Most middle market businesses have no one on staff, like a risk manager, “whose job it is 365 days a year to identify, prioritize and mitigate risk. … Most of the companies we’re dealing with don’t have that luxury,” Addis said.
“To what degree do your competitors have a practice in place to uncover these exposures?” Addis asked.
Assuming that the typical middle market CEO or president doesn’t have the time and ability to identify exposures, agents are missing opportunities to fulfill a huge need if they’re not prepared to be consultative and diagnostic, Addis said.
“Our competitors don’t have a process,” he said. “We need to go ahead and develop a process to learn our customers’ business, identify risk issues, and position ourselves such that they’re going to be able to perceive and understand our value.”
The key is to “have the consumer understand that our job is not to sell insurance as a product, our job is to become their outsourced risk manager. … We have to prioritize, we have to measure and over time we have to continue to improve that. The consumer will say: ‘Why would I want to start over? Why would I want to go back to ground zero with another organization?’ … That accumulated knowledge is irreplaceable,” Addis said.
Addis said his action plan starts with an audit of the company, which he performs for no charge, beginning with exploratory conversations with the company’s principals. Beyond that, employee interviews and involvement with the firm’s safety committees are some of the best methods of really getting to know the operation’s business and risk issues.

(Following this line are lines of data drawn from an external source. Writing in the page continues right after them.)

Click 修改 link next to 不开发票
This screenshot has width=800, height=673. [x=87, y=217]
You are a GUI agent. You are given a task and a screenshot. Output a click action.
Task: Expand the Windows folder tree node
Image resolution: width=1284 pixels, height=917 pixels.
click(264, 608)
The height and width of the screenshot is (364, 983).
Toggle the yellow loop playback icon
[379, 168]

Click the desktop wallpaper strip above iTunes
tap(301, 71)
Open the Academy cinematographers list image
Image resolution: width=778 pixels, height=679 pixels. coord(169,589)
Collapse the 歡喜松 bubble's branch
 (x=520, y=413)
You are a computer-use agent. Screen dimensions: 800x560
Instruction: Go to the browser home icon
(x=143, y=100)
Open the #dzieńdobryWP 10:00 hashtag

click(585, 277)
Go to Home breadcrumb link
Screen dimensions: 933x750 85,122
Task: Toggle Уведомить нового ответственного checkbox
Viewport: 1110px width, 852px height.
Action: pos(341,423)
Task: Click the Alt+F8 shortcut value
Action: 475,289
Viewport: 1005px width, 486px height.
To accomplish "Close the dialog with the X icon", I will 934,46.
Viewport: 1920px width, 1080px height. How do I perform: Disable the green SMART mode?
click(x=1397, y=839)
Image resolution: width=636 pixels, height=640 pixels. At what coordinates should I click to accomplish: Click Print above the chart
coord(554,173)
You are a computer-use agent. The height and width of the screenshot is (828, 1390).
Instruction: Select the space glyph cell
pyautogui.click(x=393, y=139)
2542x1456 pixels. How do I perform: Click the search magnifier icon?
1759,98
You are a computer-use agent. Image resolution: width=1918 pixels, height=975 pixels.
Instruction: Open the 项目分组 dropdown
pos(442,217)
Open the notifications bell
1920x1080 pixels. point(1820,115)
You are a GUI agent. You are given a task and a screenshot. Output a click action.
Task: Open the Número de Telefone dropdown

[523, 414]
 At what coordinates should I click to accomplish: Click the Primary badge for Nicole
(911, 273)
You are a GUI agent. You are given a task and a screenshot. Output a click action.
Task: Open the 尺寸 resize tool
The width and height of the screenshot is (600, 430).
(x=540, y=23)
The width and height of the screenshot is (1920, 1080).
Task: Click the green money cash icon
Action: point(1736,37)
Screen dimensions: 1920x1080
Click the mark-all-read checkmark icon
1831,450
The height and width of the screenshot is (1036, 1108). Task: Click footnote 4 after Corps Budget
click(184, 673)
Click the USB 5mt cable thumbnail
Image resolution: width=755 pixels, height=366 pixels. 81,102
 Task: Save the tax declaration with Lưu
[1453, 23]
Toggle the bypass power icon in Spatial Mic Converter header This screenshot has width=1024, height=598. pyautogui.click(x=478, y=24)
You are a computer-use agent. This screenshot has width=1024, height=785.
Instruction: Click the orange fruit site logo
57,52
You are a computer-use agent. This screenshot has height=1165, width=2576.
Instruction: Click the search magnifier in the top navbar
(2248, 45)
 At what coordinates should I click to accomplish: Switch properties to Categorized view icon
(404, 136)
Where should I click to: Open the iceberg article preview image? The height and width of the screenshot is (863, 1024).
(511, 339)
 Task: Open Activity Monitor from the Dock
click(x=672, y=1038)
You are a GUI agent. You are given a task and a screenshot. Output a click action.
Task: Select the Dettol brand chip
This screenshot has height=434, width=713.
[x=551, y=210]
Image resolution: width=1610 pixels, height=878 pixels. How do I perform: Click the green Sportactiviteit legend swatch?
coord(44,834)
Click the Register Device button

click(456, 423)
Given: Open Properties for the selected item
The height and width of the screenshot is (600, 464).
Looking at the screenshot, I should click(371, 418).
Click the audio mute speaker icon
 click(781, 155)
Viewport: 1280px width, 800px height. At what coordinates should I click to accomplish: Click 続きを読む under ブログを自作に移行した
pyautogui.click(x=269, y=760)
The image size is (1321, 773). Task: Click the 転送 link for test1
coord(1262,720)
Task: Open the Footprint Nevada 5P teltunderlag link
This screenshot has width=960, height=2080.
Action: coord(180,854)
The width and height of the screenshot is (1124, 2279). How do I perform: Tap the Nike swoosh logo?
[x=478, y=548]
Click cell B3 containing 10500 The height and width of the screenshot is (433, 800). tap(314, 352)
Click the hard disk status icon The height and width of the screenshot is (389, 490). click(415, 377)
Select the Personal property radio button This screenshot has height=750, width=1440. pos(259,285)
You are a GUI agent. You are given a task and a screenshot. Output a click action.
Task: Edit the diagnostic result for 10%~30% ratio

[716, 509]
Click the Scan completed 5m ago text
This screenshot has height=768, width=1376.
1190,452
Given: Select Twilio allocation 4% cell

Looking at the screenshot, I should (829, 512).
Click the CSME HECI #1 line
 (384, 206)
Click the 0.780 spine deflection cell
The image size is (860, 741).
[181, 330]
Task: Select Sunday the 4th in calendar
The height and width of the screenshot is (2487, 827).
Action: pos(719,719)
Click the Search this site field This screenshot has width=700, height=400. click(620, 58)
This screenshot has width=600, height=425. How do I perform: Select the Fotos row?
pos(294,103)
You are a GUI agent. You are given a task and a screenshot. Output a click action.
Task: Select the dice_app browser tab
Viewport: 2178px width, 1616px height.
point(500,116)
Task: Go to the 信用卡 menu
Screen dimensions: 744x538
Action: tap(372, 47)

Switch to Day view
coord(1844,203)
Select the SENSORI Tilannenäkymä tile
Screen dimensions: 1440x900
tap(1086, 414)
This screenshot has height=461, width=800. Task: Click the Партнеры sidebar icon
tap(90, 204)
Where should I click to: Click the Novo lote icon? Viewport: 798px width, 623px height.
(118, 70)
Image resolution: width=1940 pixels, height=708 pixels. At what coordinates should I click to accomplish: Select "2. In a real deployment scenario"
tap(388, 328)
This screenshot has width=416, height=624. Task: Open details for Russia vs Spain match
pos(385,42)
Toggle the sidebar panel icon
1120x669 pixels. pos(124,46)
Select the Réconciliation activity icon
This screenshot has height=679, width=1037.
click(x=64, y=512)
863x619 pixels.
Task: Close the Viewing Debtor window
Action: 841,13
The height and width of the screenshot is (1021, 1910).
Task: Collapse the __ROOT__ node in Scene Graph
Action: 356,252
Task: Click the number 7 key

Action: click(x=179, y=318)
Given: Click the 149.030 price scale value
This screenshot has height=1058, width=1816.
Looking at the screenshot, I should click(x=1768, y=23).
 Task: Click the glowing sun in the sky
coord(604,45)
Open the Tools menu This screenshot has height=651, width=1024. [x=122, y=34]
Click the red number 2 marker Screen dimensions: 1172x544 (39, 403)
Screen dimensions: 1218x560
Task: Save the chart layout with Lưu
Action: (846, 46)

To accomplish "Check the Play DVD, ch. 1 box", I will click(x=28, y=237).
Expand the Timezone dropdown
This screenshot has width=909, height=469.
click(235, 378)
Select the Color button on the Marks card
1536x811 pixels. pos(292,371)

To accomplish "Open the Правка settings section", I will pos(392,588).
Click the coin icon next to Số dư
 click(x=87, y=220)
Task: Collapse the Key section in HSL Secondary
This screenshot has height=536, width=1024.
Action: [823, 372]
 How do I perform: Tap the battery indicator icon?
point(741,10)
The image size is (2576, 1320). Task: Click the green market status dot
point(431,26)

“Have a very busy [top manager] go through an audit process away from the bidding process,” Addis said. “I know if they will my hit ratio goes from probably 15 to 20 percent up to 70 percent or higher. I know if they allow me to do employee interviews and sit on the safety committee it probably goes up to 80 or 90 percent.”
Employee interviews are very successful in revealing problems, Addis said. Employees, if they know the interviews are private and confidential — which they must be — will reveal things they would never tell the owners and managers of the companies for which they work, he said.
“You will grow when you decide to be remarkable and do something about it,” Addis said. When your customers think you’re remarkable, he said, they’ll pass it on; they’ll become your “raving fans.”